DIRECTIONS FOR THIS TASK: Give back, character for character, the line that includes "Hall du bâtiment" and all lines beneath it in the data.

+++ EXTRACTED ENTRIES +++

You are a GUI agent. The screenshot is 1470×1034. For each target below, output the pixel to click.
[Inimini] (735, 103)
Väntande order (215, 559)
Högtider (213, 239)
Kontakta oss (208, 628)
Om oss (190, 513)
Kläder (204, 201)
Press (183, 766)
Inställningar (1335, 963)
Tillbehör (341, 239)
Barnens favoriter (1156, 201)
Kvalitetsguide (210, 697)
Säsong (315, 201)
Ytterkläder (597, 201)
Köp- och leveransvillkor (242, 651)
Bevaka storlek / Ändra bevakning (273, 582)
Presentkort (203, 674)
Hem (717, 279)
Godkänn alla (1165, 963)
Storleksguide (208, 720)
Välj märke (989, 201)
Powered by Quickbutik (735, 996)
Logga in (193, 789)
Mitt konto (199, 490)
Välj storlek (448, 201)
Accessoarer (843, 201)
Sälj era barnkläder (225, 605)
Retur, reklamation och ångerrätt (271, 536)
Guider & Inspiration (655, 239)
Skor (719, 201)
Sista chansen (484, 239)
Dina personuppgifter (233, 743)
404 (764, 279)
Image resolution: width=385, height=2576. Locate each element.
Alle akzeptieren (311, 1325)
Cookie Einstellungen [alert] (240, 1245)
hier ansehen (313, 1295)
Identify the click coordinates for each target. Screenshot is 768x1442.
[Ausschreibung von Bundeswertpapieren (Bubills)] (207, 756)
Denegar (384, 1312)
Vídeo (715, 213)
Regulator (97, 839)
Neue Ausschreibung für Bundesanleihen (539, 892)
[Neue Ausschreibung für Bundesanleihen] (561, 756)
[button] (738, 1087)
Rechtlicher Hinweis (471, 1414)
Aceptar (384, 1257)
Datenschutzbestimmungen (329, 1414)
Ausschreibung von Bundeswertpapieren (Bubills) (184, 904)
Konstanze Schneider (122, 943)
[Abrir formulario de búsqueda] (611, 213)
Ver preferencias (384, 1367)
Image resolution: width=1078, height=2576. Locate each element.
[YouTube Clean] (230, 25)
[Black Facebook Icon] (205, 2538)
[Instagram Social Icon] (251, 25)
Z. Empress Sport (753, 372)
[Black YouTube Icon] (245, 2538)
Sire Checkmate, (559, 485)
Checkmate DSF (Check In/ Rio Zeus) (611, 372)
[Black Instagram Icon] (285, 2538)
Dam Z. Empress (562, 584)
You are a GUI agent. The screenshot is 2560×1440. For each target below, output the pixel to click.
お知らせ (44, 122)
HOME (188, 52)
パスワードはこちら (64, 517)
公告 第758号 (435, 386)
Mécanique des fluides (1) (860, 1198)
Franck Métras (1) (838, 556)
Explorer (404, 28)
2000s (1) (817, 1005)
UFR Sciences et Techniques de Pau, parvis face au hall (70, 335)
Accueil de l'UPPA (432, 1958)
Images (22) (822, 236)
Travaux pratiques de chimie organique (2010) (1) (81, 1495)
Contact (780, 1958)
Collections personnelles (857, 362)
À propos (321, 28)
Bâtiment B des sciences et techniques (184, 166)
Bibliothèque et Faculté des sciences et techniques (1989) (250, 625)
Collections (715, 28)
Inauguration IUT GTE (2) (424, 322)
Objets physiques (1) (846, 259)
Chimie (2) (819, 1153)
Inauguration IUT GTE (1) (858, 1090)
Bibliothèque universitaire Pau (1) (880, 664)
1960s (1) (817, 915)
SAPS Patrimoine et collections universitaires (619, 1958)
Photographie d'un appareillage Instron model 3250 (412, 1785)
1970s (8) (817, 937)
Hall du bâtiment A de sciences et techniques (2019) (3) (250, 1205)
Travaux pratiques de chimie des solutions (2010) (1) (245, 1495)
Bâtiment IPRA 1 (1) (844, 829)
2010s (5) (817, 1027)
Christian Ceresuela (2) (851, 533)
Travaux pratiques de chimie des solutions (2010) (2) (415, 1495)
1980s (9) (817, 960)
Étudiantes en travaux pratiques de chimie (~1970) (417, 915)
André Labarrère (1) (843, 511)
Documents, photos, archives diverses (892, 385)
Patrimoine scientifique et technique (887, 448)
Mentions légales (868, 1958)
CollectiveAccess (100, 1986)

+++

RESULT OF THIS TASK:
Hall du bâtiment A de sciences et techniques (2019) (3) (250, 1205)
Travaux pratiques de chimie des solutions (2010) (1) (245, 1495)
Bâtiment IPRA 1 (1) (844, 829)
2010s (5) (817, 1027)
Christian Ceresuela (2) (851, 533)
Travaux pratiques de chimie des solutions (2010) (2) (415, 1495)
1980s (9) (817, 960)
Étudiantes en travaux pratiques de chimie (~1970) (417, 915)
André Labarrère (1) (843, 511)
Documents, photos, archives diverses (892, 385)
Patrimoine scientifique et technique (887, 448)
Mentions légales (868, 1958)
CollectiveAccess (100, 1986)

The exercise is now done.